A Guide to Tracking Carbs, Proteins, and Fat

Macros is a collective term used to describe the three macronutrients found in foods: protein, carbohydrates, and fats. Your body needs macronutrients in large quantities on a daily basis in order to support overall health and physical functioning.


Foods are made up of different ratios of macros, some being higher in specific macros, like protein and carbs, than others.


Counting macros is a method that’s popularly used by people who want to lose weight and improve body composition. Plus, being aware of macros can benefit those with health conditions, such as type 2 diabetes. 


Here’s everything you need to know about macros, including what they are, how to count them, and the potential benefits associated with keeping track of macros. 



Macronutrients are required in larger amounts than micronutrients, which include vitamins and minerals.


There are three types of macronutrients that your body needs: carbohydrates, proteins, and fats.

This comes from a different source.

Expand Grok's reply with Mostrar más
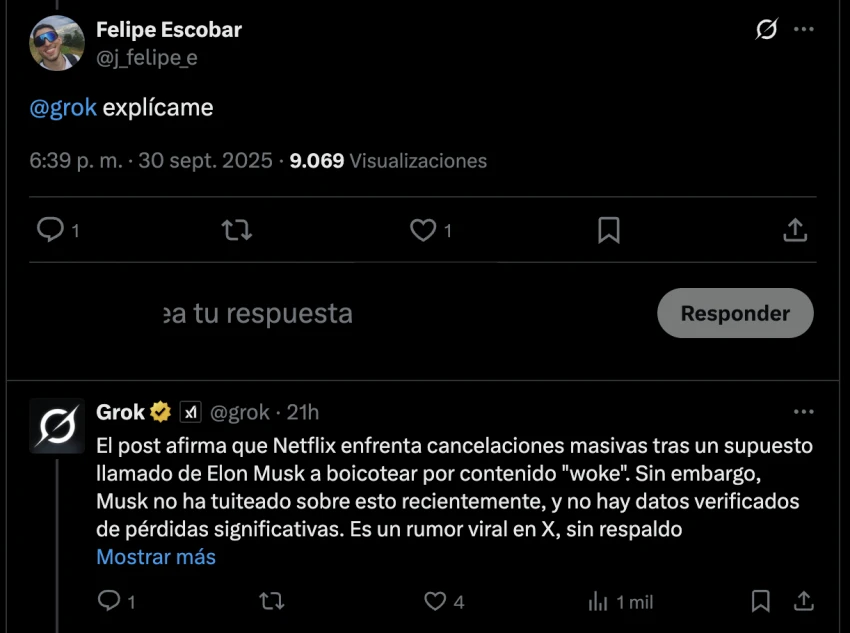Image resolution: width=850 pixels, height=633 pixels. point(156,557)
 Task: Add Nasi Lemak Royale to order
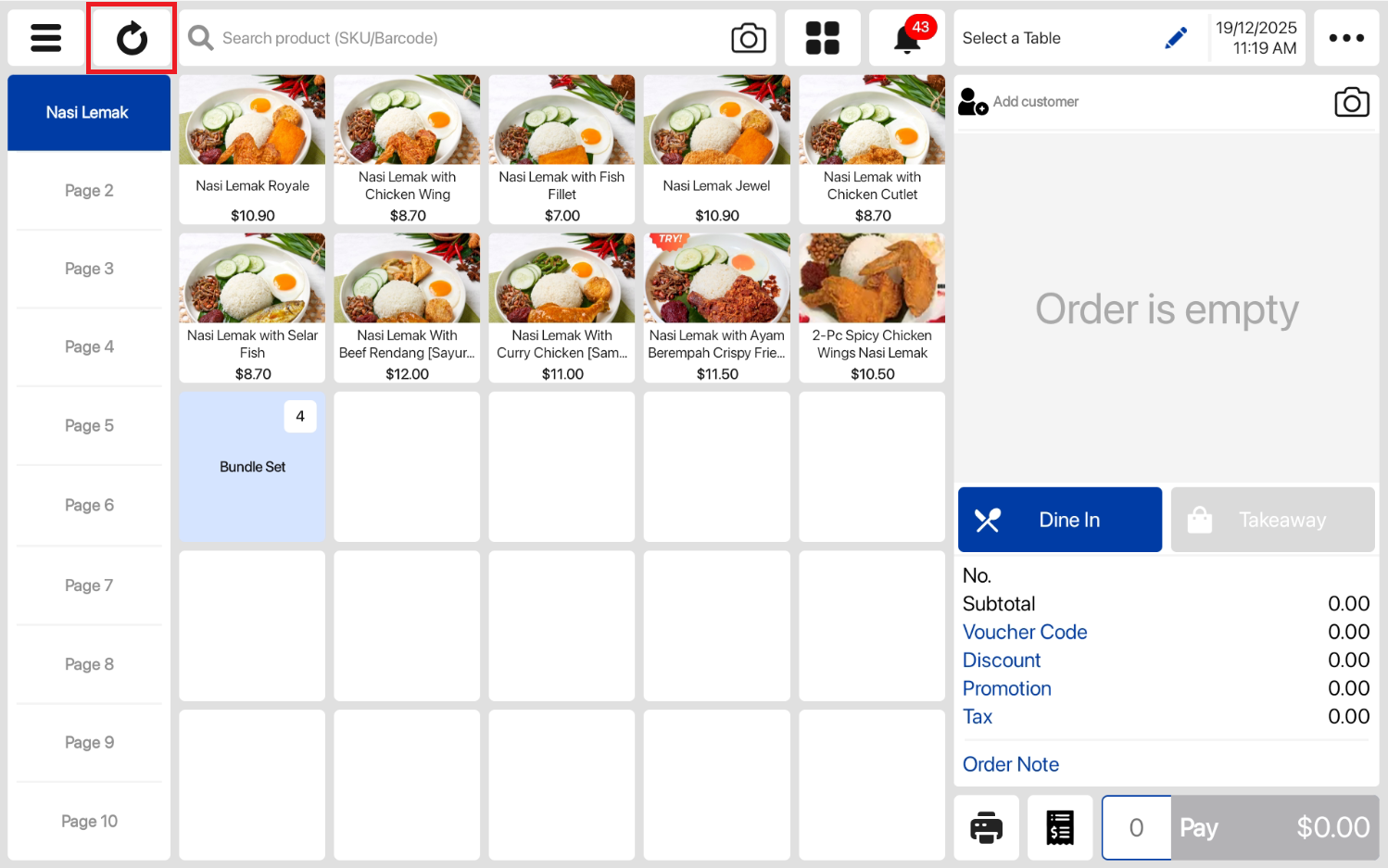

  • Carbohydrates: Carbohydrates is an umbrella term that includes sugars, starches, and fibers. The major function of carbs is to provide your cells with energy, but they also play roles in gut health and immune health. Carbohydrates provide four calories per gram and usually comprise the largest portion of most people’s calorie intake. Carb-rich foods include grains, starchy vegetables, beans, dairy products, and fruit.
  • Proteins: Like carbohydrates, proteins provide four calories per gram. Proteins are necessary for life as they provide the amino acids needed for the production of hormones, antibodies, and neurotransmitters. Examples of protein-rich foods include eggs, chicken, fish, and beans.
  • Fats: Fats contain more calories than carbs and proteins, providing nine calories per gram. Your body uses fat for energy and critical functions such as nutrient absorption, hormone production, and regulating body temperature. Fats are found in foods like butter, oils, nuts, meat, and fish.


Most foods contain a combination of macronutrients, but some are composed of just one. For example, nuts contain all three macronutrients, while olive oil is composed of 100% fat.

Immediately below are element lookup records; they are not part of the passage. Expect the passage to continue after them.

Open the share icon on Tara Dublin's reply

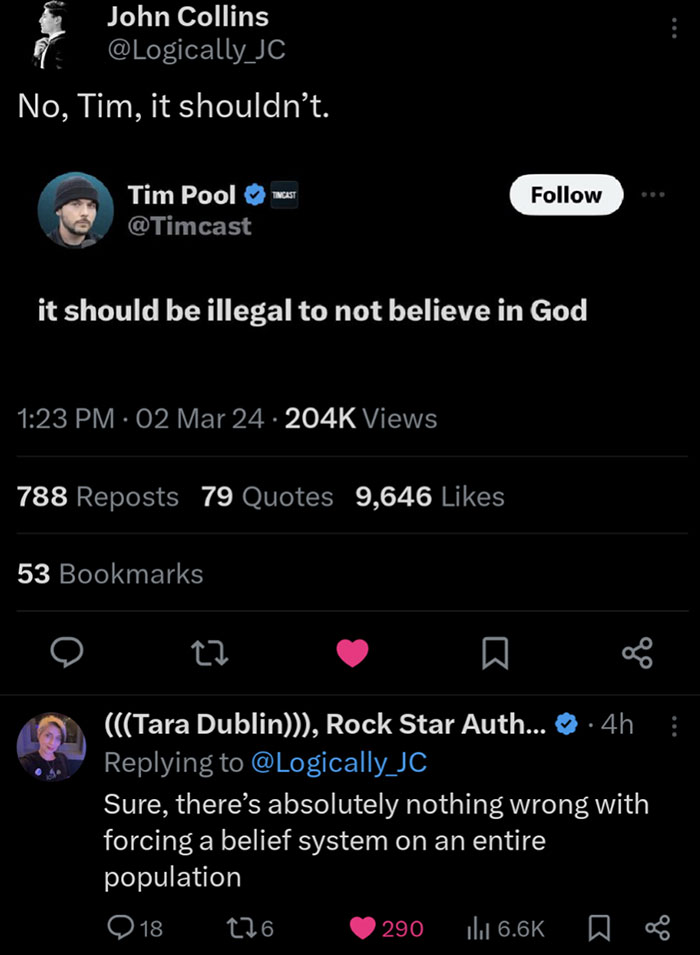(659, 928)

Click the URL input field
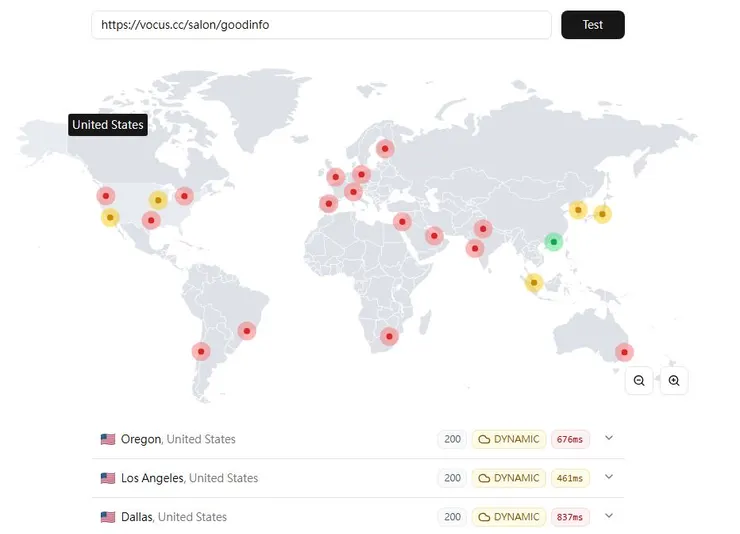(321, 25)
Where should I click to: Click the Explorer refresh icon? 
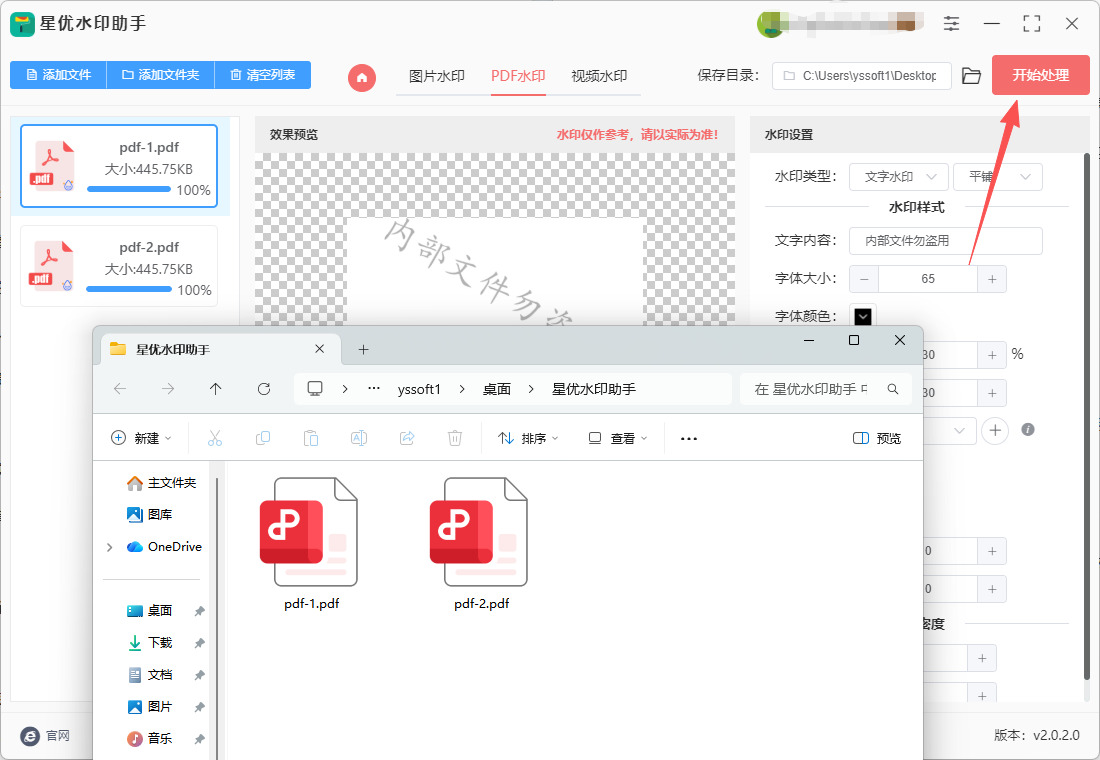(264, 389)
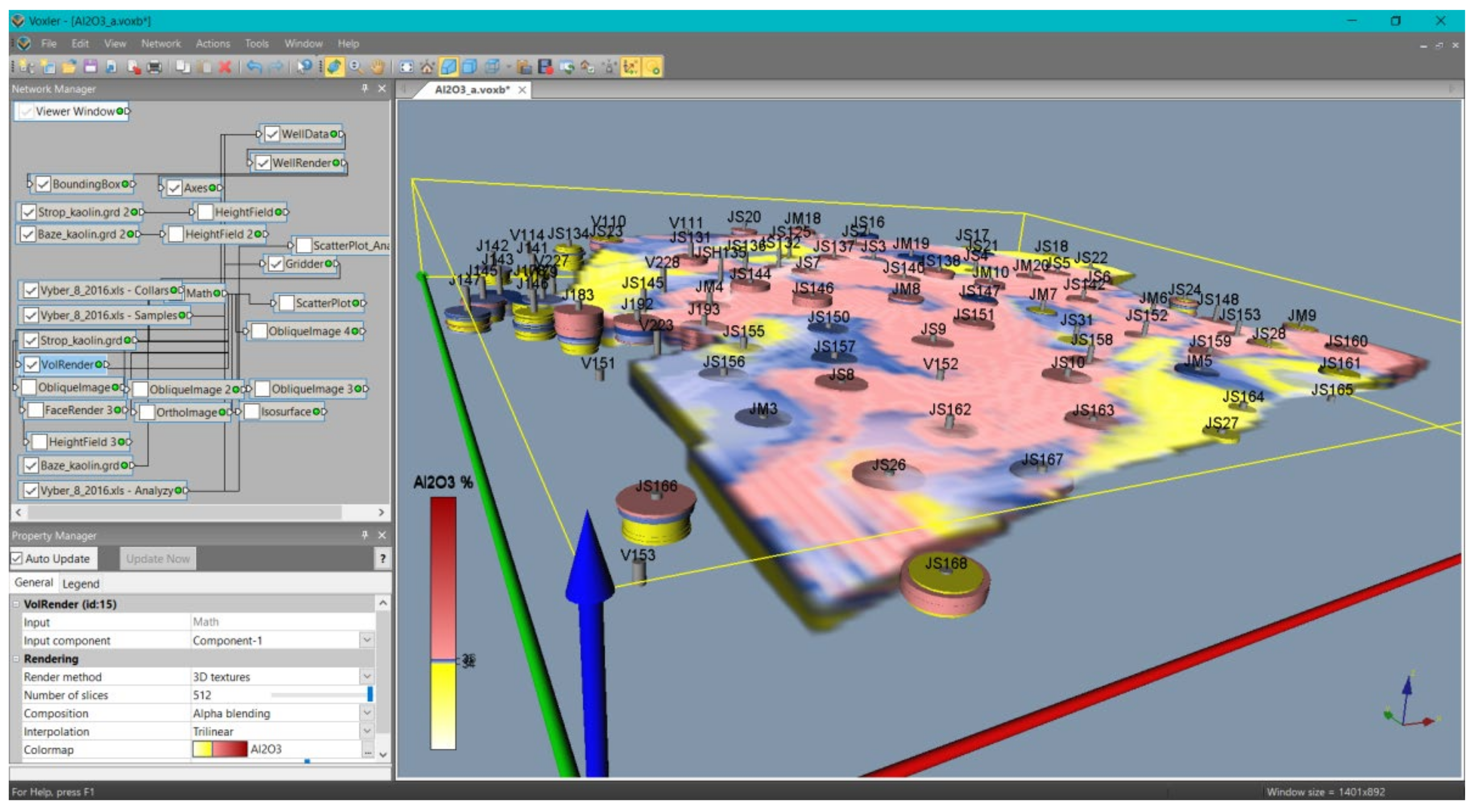The height and width of the screenshot is (812, 1476).
Task: Enable the Isosurface module checkbox
Action: click(x=252, y=411)

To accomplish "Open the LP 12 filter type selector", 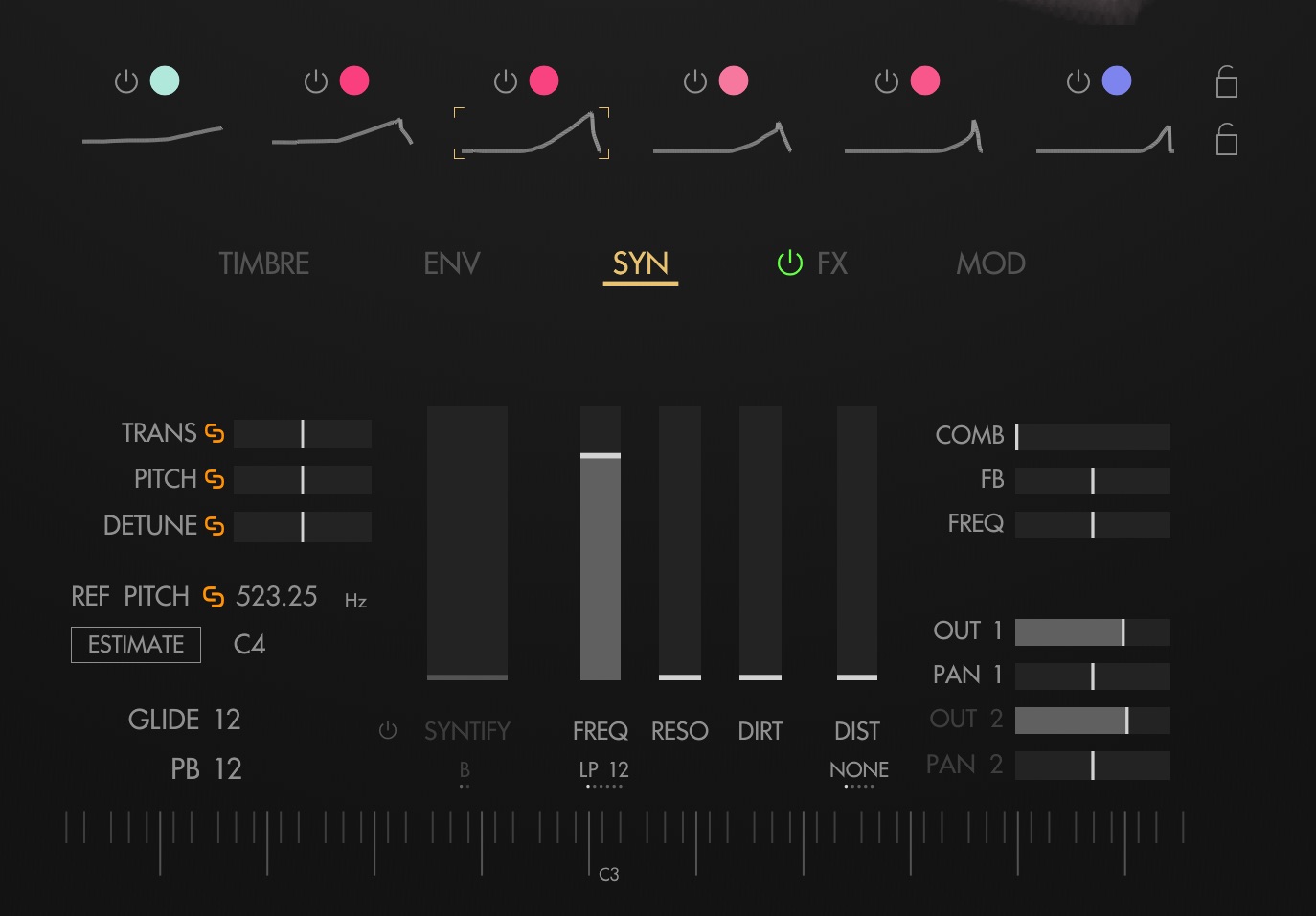I will click(x=603, y=770).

To count macros, you’ll need to be aware of the total macronutrients found in a food so that you can keep track of your macro intake. 



Macronutrient or macro ranges refer to the percentage of macronutrients that make up your dietary intake. 


The National Academy of Medicine (NAM) developed the Acceptable Macronutrient Distribution Range (AMDR), which is the percentage of energy intake associated with reduced chronic disease risk while providing the body with adequate amounts of nutrients. The AMDRs for carbs, fats, and proteins are 45-65%, 20-35%, and 10-35%, respectively.


However, there is no “ideal” macro range, as every person has different nutrient needs and responds differently to macronutrient percentages. Some people may thrive on higher protein, lower-carb diets, while others may require a higher-carb diet. 


For example, eating patterns low in carbs and higher in fat and protein have been shown to benefit people with certain medical conditions like type 2 diabetes, obesity, and fatty liver disease.


On the other hand, some higher-carb diets, such as plant-based diets, have been linked with improved heart health, weight loss, and many other benefits.


This is why dietary intake, including macronutrient ratios, should be individualized based on overall health, underlying medical conditions, dietary preferences, and more. 



Tracking macros has been associated with some health benefits, including weight loss and improved body composition.


However, counting macros can be tedious, and isn’t necessary to develop a nutritious dietary pattern that can help you reach your health goals. 


Benefits

A major benefit of counting macros is that it can make you more aware of the nutrient density of the food you eat. Most people focus primarily on the amount of calories in food but don’t pay attention to the macronutrient ratio. 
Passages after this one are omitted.